▶ **Problem description**
Copy out the lines beginning with the one that contains "Viewport: 491px width, 296px" and ending with the last line below, exactly as they stand. Pictures are not copied.

▶ **Working data**
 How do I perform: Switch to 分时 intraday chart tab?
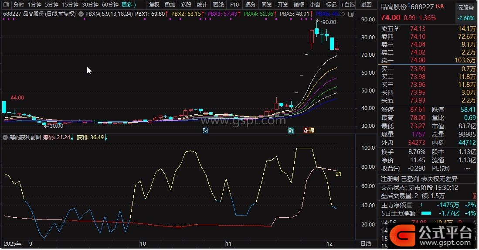click(18, 5)
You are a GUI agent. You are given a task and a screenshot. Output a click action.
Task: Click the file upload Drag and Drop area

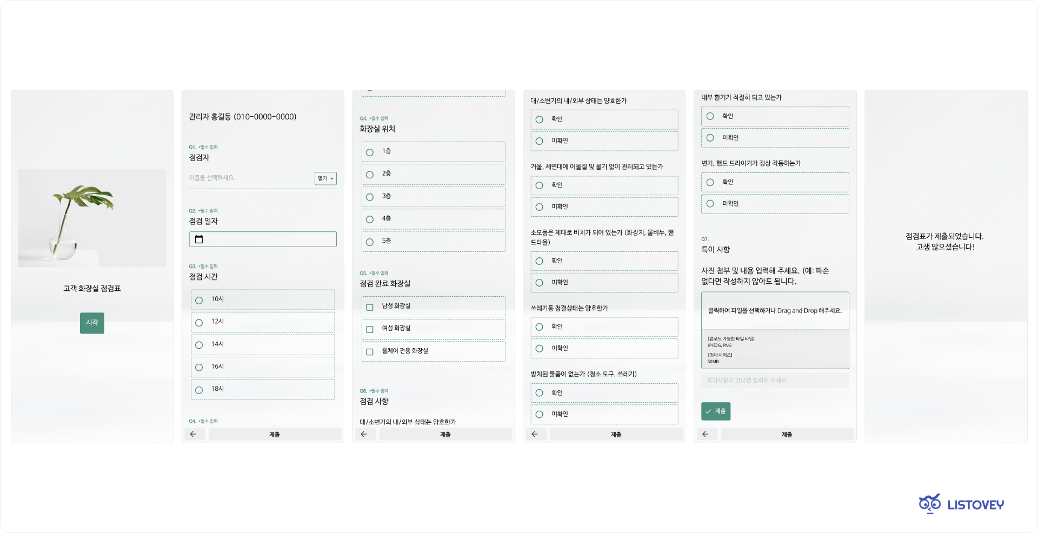(x=775, y=311)
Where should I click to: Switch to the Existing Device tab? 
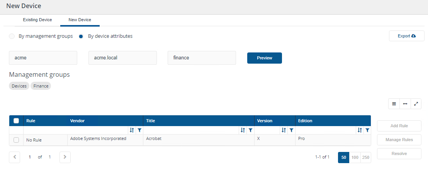point(37,20)

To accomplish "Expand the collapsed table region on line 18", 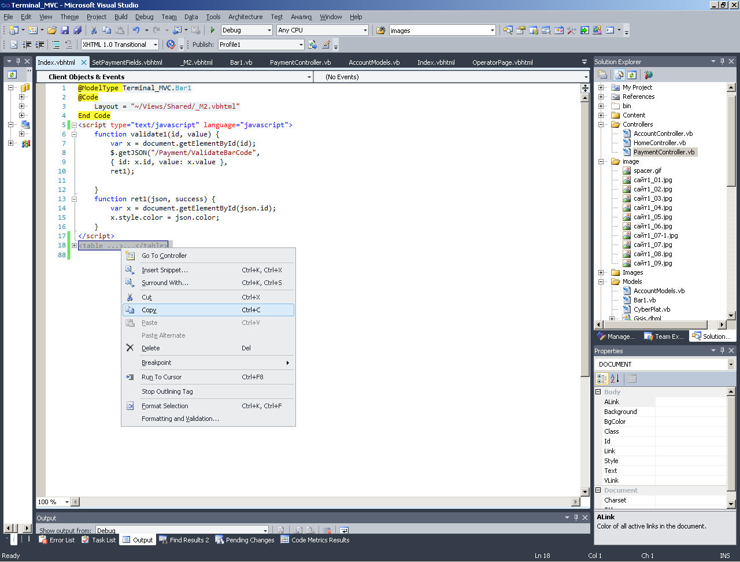I will [x=74, y=246].
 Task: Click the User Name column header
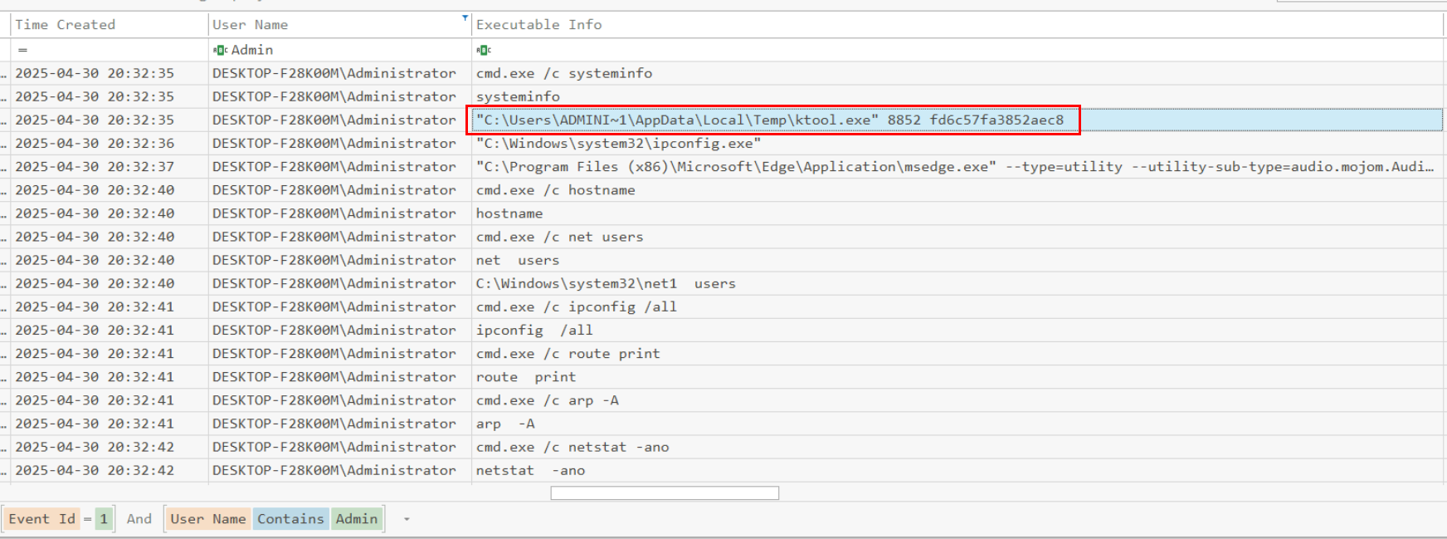coord(251,25)
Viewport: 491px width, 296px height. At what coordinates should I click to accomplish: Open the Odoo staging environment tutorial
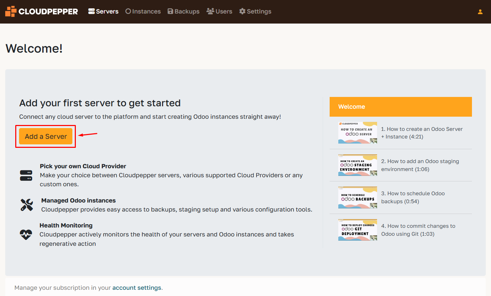point(358,165)
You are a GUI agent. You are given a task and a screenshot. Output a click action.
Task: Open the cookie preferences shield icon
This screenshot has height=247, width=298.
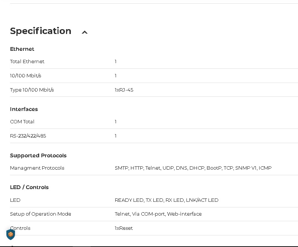tap(11, 234)
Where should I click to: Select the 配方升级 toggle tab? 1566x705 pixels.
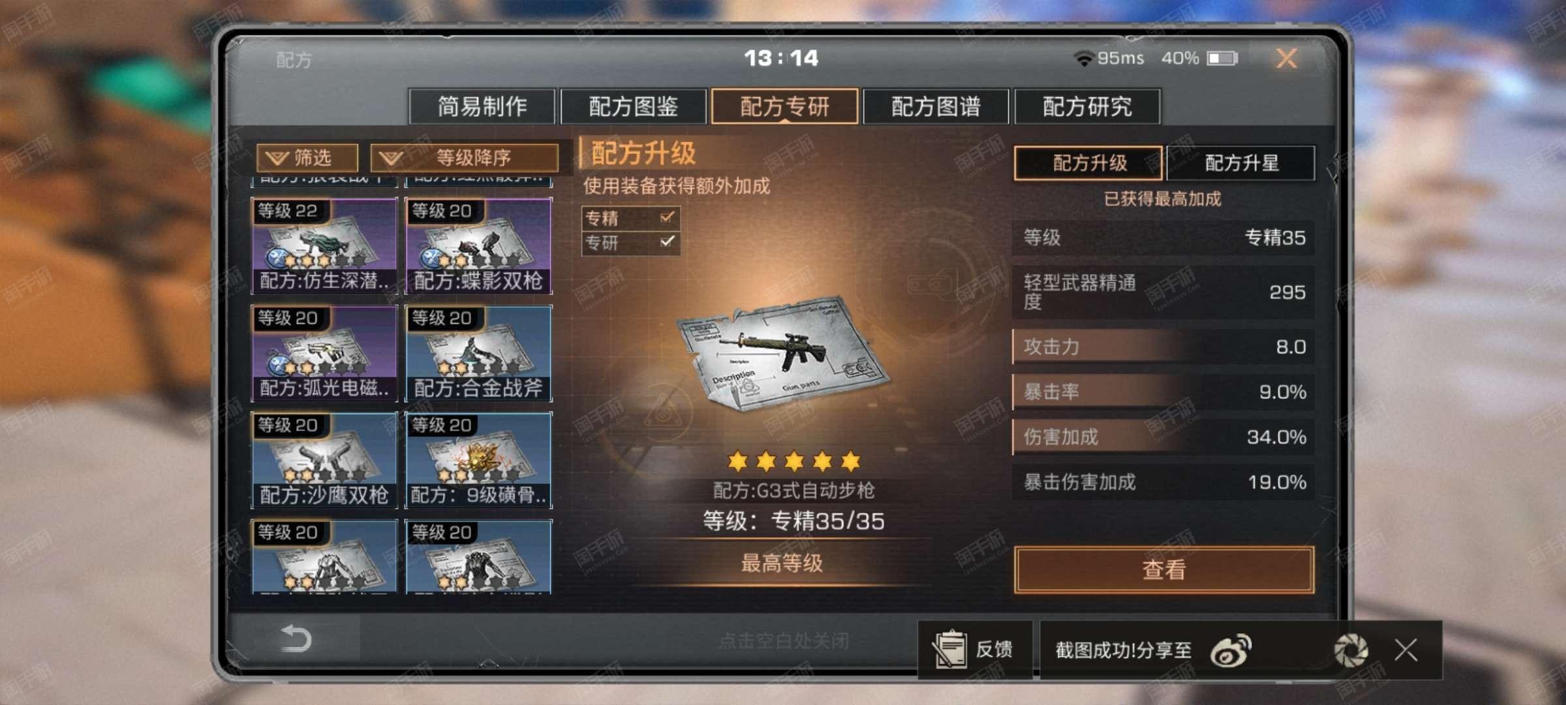click(x=1088, y=163)
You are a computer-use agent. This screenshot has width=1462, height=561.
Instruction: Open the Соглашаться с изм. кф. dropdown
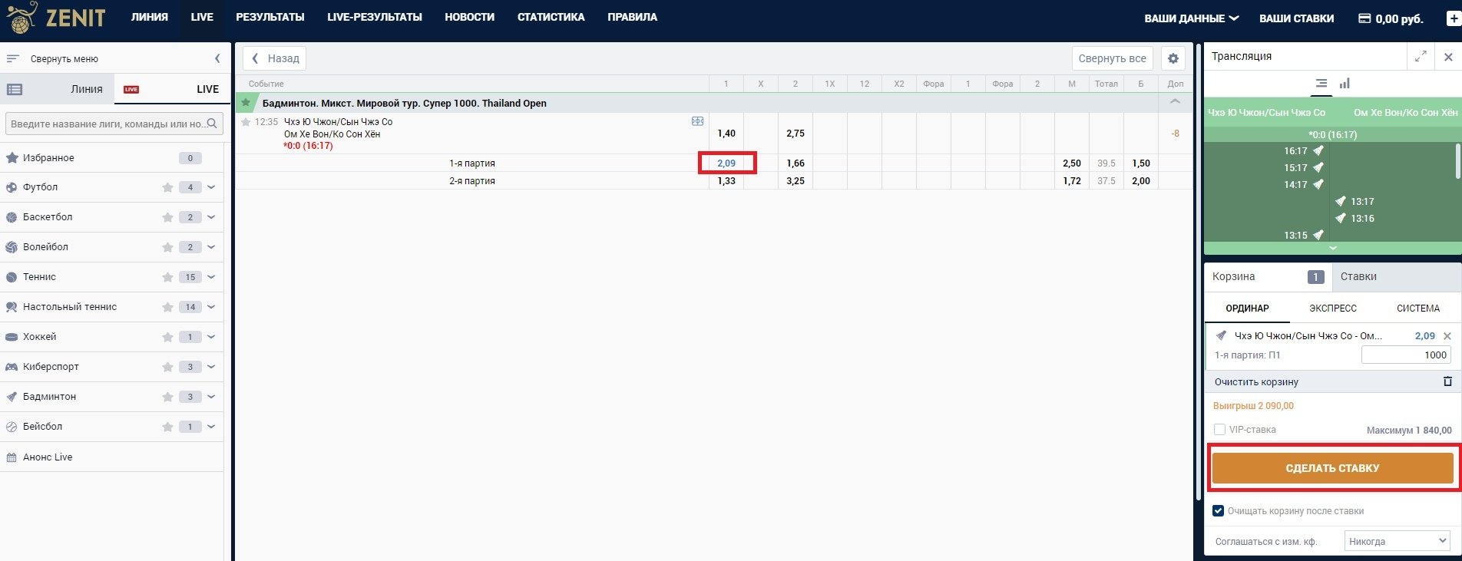(x=1398, y=541)
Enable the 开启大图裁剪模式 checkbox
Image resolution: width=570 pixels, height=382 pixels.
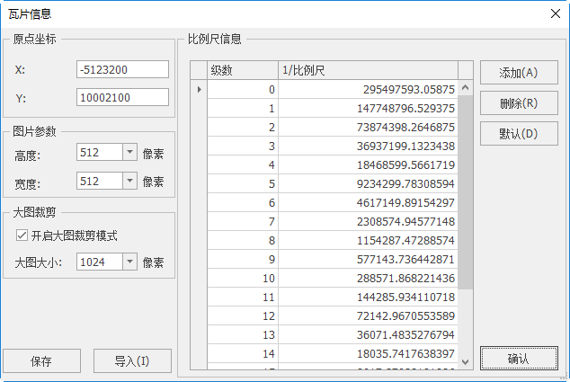22,235
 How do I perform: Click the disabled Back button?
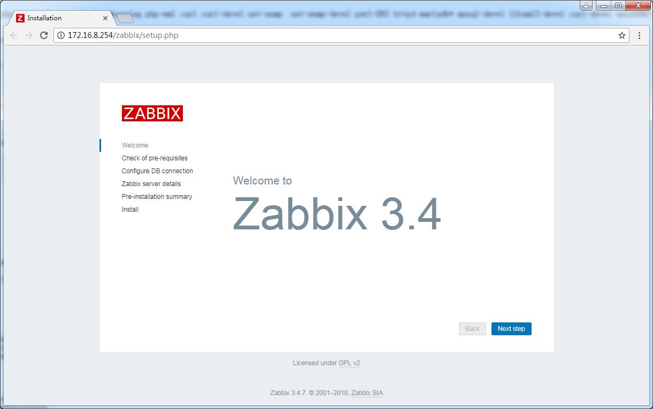pyautogui.click(x=472, y=329)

▶ **Solution**
Viewport: 491px width, 296px height. At what coordinates should I click to accomplish: Open the Odoo staging environment tutorial
point(358,165)
You are a GUI agent. You are given a task and a screenshot. Output a click action.
Task: Open the cookie preferences shield icon
This screenshot has height=247, width=298.
tap(11, 234)
Where should I click to: Select the 配方升级 toggle tab? 1566x705 pixels.
click(x=1088, y=163)
You are a computer-use agent. This screenshot has width=1462, height=561.
Instruction: Open the Соглашаться с изм. кф. dropdown
(x=1398, y=541)
Enable the 开启大图裁剪模式 checkbox
Image resolution: width=570 pixels, height=382 pixels.
22,235
 How do I perform: Click the disabled Back button?
pyautogui.click(x=472, y=329)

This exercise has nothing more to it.